George guardó silencio.

—George —llamó Lennie.

—¿Sí?

—Otra vez me he portado mal.

—No importa —dijo George, y volvió a quedarse en silencio.

Sólo las cimas más altas estaban ahora al sol. La sombra era azul y suave en el valle. Desde la distancia llegó el rumor de hombres que se gritaban los unos a los otros. George volvió la cabeza y escuchó los gritos.

—George —volvió a llamar Lennie.

—¿Sí?

—¿No me vas a reñir?

—¿A reñirte?

—Claro, como has hecho siempre. Así: «Si no te tuviera conmigo cobraría mis cincuenta dólares...».

—¡Por los clavos de Cristo, Lennie! No te acuerdas de nada de lo que sucede, pero jamás te olvidas de una palabra que digo yo.

—Bueno, ¿no lo vas a decir?

George se estremeció. Luego dijo, quedo:

—Si estuviera solo podría vivir tan bien... —Su voz era monótona—. Podría conseguir un empleo y no pasar apuros. —Se detuvo aquí.

—Sigue —pidió Lennie—. Y cuando llegara fin de mes...

—Y cuando llegara fin de mes podría cobrar mis cincuenta dólares y gastármelos en... un burdel... —Se detuvo otra vez.

Lennie le miró ansiosamente.

—Sigue, George. ¿No me vas a reñir más?

—No —afirmó George.

—Bueno, yo podría irme. Podría irme ahora mismo a las montañas y buscar una cueva, si no me quisieras tener contigo.

George se estremeció otra vez.

—No. Quiero que te quedes conmigo.

Lennie dijo mañosamente:

—Háblame como antes.

—¿Qué quieres que te diga?

—Cuéntame eso de los otros hombres y de nosotros.

—Los hombres como nosotros —empezó George— no tienen familia. Ganan un poco de dinero y lo gastan.
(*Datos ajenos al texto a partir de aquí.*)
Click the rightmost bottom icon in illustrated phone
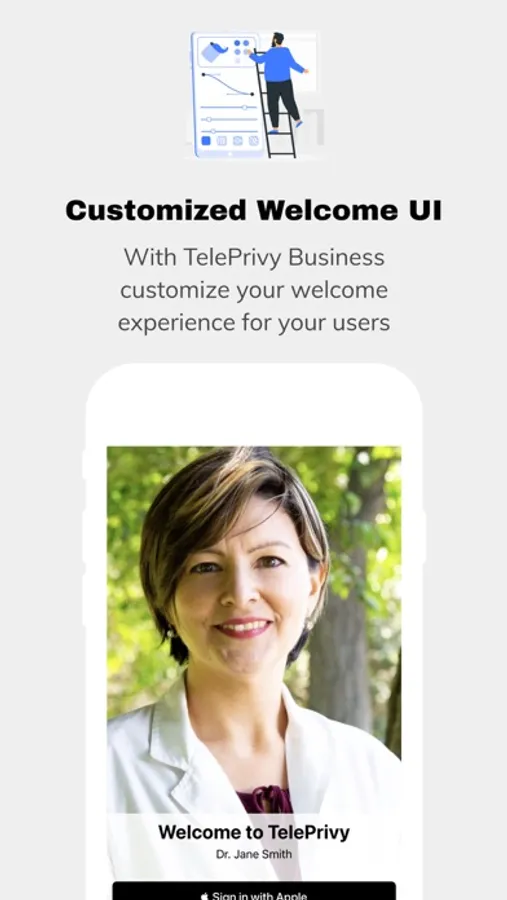The width and height of the screenshot is (507, 900). click(x=253, y=141)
No tienen en el mundo nadie a quien le importe un bledo lo que les ocurra...

—Pero nosotros no —gritó Lennie con felicidad—. Habla de nosotros, ahora.
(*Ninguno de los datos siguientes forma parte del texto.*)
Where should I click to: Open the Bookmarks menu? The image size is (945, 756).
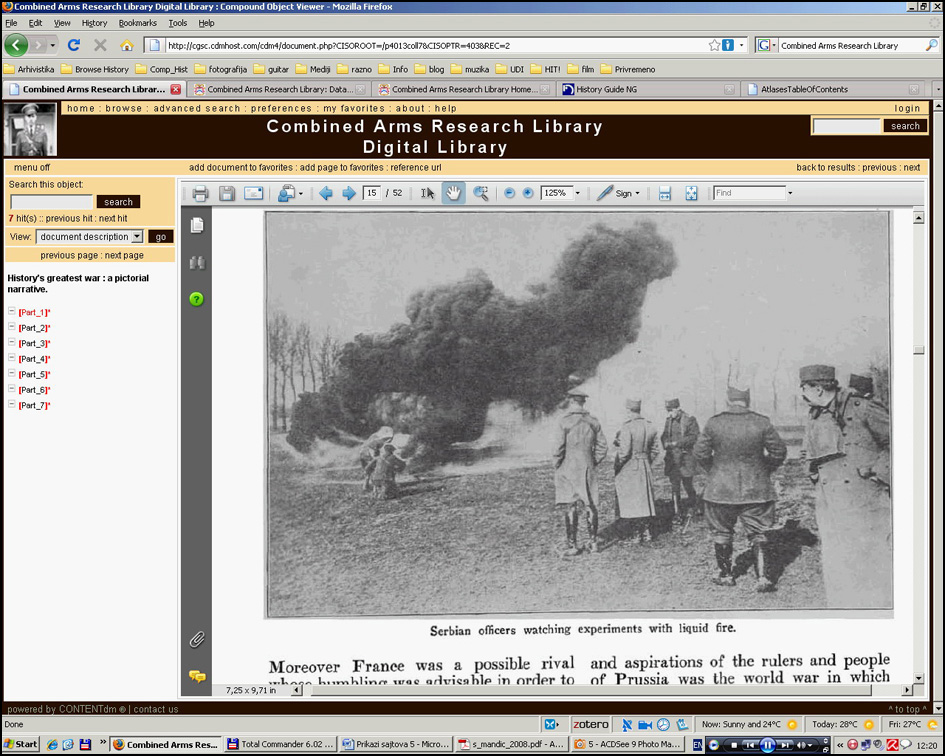[x=137, y=23]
George permaneció callado un momento.

—Pero nosotros no —repitió.

—Porque...

—Porque yo te tengo a ti y...

—Y yo te tengo a ti. Nos tenemos el uno al otro, por eso, y hay alguien a quien le importa un bledo lo que nos pase —exclamó Lennie triunfalmente.

La escasa brisa del atardecer sopló sobre el claro y las hojas susurraron y las pequeñas olas surcaron la verde laguna. Y los gritos de los hombres resonaron nuevamente, esta vez mucho más cerca que antes.